Charlestines.com is correct. Since the loans are pegged at the initial loan amount in $USD for the term, the lender is paid a percent of the initial dollar value. The staker is paid a percent of BCC. So since if you loaned over $10,000 it would take 120 days for a ROC, the BCC price 120 days ago was about $50 (early July), so $10,000 would be 182 BCC tokens. 120 days later ( early Novemeber) the price of BCC is about $250, so to "return" the lender's capital Bitconnect would pay the user about 40 BCC ($10,000/250{$/BCC}). What happened to the other 142 BCC? The staker would've taken $10,000 worth of BCC in July, which would have been 182BCC. Fast forward 120 days, and they would have a BCC wallet with 182 BCC of principal. So assuming compounding (ignoring the $100 minimum) the lender would total $ 34,000 (($10,000 x 1.0125^120)-1) of interest, wheras the staker has made $14,500 (58BCC x $250{Nov. Price};58BCC = 182 BCC *(.08+.08+.08+.08{monthly stake interest})).

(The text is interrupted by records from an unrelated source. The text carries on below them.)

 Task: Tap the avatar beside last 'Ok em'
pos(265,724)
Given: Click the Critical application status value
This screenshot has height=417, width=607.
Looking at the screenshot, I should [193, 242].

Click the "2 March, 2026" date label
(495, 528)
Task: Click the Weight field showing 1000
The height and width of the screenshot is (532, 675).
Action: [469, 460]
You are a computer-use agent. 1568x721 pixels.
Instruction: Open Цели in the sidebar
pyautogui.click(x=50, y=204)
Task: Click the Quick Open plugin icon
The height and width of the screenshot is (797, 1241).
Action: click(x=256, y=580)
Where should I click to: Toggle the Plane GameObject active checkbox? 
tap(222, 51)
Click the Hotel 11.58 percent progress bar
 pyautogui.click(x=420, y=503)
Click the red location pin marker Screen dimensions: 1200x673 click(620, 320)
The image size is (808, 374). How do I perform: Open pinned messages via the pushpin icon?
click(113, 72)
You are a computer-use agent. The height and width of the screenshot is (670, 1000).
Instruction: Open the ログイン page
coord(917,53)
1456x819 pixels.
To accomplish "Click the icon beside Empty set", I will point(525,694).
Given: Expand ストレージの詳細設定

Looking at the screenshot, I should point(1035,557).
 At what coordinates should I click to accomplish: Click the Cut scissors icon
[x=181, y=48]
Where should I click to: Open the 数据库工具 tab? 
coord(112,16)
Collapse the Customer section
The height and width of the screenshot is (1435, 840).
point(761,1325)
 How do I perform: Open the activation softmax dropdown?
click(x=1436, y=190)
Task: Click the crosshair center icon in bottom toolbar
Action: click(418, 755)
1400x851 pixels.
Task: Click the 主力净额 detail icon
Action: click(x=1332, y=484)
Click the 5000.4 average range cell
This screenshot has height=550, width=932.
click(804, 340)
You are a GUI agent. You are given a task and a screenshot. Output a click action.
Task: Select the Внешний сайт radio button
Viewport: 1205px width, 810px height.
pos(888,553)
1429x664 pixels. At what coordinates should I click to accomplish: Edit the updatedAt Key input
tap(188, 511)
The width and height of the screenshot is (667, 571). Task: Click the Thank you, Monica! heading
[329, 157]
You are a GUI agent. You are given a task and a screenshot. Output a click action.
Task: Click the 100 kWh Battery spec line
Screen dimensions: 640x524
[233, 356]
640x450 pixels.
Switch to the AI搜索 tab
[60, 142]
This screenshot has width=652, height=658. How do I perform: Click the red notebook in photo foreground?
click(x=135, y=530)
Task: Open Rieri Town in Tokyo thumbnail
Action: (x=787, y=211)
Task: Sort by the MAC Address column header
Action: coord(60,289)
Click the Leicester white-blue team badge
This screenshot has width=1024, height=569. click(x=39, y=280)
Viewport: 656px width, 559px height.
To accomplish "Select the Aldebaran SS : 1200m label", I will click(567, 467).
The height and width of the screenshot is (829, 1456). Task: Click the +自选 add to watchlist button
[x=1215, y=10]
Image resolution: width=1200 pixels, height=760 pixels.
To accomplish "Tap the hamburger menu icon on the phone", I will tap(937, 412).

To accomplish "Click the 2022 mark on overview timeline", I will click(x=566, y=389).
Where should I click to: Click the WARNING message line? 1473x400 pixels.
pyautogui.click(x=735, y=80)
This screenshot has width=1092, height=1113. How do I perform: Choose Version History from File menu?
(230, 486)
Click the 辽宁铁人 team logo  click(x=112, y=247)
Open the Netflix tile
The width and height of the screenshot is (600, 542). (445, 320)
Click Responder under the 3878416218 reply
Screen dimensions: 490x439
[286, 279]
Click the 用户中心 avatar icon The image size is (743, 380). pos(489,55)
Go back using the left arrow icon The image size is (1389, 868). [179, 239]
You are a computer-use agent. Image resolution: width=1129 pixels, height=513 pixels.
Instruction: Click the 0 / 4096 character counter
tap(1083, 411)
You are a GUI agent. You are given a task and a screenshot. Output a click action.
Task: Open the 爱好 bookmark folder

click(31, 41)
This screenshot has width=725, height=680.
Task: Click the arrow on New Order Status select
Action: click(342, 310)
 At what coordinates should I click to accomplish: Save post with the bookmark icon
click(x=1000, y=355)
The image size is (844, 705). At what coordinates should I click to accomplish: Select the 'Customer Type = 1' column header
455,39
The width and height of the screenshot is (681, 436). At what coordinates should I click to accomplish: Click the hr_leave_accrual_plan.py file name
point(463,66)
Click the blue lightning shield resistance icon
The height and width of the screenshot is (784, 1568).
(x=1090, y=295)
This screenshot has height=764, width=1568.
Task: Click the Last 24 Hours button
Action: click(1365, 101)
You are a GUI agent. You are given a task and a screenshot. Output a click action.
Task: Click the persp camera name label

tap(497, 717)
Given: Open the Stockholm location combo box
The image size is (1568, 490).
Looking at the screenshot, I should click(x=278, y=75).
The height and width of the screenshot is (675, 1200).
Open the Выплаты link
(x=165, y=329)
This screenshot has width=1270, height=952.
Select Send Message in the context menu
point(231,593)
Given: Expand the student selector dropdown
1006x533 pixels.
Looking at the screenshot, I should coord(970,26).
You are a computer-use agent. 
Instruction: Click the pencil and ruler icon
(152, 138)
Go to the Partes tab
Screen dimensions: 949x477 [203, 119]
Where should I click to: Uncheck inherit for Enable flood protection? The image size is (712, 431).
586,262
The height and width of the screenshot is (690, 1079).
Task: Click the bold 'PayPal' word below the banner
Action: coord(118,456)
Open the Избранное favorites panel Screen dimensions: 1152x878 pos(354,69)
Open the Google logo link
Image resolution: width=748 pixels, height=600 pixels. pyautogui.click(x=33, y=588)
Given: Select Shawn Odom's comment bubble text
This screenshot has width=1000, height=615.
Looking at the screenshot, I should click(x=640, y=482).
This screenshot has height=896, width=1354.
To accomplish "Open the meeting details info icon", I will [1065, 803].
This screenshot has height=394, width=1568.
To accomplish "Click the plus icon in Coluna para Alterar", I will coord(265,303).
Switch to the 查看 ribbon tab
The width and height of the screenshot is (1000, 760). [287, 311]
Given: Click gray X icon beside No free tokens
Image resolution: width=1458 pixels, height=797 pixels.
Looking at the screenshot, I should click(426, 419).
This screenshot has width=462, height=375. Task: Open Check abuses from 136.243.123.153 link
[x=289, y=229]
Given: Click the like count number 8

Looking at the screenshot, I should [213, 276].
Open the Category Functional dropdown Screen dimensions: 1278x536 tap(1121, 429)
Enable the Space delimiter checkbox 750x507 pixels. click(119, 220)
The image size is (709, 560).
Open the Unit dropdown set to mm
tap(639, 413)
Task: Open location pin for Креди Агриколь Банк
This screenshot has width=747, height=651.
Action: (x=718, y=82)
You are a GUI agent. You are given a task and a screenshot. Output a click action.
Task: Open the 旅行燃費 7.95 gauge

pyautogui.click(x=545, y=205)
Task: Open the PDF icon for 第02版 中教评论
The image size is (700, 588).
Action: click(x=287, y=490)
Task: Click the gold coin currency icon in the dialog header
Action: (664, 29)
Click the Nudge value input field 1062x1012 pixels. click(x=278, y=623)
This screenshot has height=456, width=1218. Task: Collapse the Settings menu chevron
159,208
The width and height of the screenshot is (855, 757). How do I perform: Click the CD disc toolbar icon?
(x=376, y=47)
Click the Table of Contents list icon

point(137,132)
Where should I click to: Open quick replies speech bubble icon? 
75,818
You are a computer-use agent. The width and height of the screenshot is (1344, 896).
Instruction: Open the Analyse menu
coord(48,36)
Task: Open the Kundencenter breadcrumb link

However, the lender's total is $44,000 ($10,000 principal + $34,000 interest), whereas the staker has $60,000( $250 * 182BCC principal + $250 * 58BCC interest). This even ignores the compounding of staking interest ((1.08^4)-1)

TL;DR take away over the last 4 months a staker would have $60,000 whereas a lender would have only $44,000 starting with the same $10,000 initial amount.